So far, I learned KiCAD. Prototyped the analog on breadboard, came up with this design and created this schematic in the KiCAD. It took 16 ~ 18 hours of work till now. I had to create schematic library packages for the PIC16F883 microcontroller, BTW.

I used to draw schematics and create PCBs in CirCAD. Since it is commercial package, costly and really costly ($$$$), I needed an alternate package for the moment. I explored a few options and found KiCAD doing the job, at least for now.

The Goal:

I wanted to come up with a battery monitoring system to collect a battery’s charge discharge data for measuring and plotting it’s performance. The system should charge the battery at a defined current – normally fixed by the charger. Then goes over a discharge cycle with a predetermined load (e.g 0.1C), collecting the performance characteristics such as rate of voltage drop, actual current delivered, discharge cycle time and total cycle time. Then the cycle is repeated with different loads (e.g. 0.2C load, 0.3C,…,2C). The number of steps (load cycles and load values) should be selectable in software. The results should be logged to a permanent storage for import. The imported data can be used to measure, plot and graph the battery characteristics, thus giving the performance and life expectancy under different load conditions.

About the Circuit:

It consists of four modules: the analog frontend, the charge/discharge controller, the microcontroller and the display. The long term storage (using EN25F80) is still pending.

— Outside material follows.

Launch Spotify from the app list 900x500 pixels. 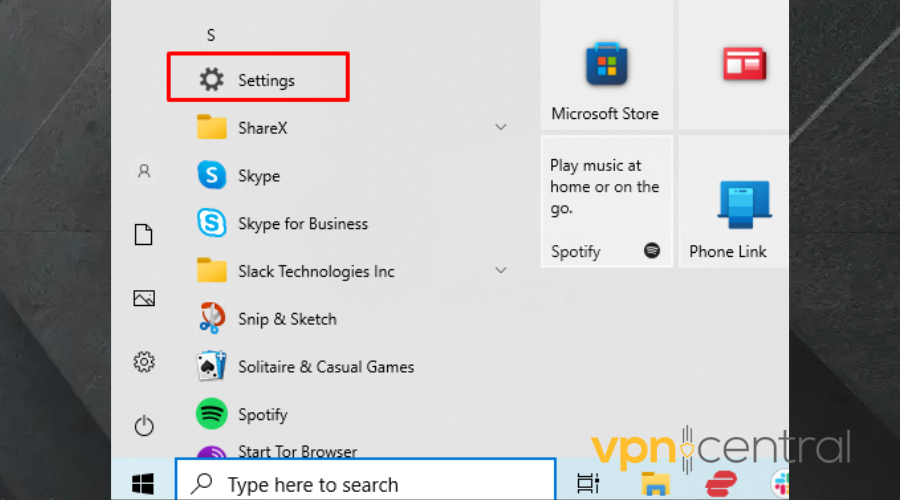pos(262,414)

The analog frontend takes three lines from battery – the battery’s +ve & -ve terminals directly and a third lead that connects the battery to load or charger. The charge/discharge controller is built around IC ULN2003 with a total of five relays – one for charger and four for load. Each realy on the load will carry a specific load attached to it – I chose 16Amps, 8Amps, 4Amps & 2Amps. This allows me to discharge the battery under test (BUT or DUT) at a rate anywhere from 2A to 30A in 2A steps.

More to come soon…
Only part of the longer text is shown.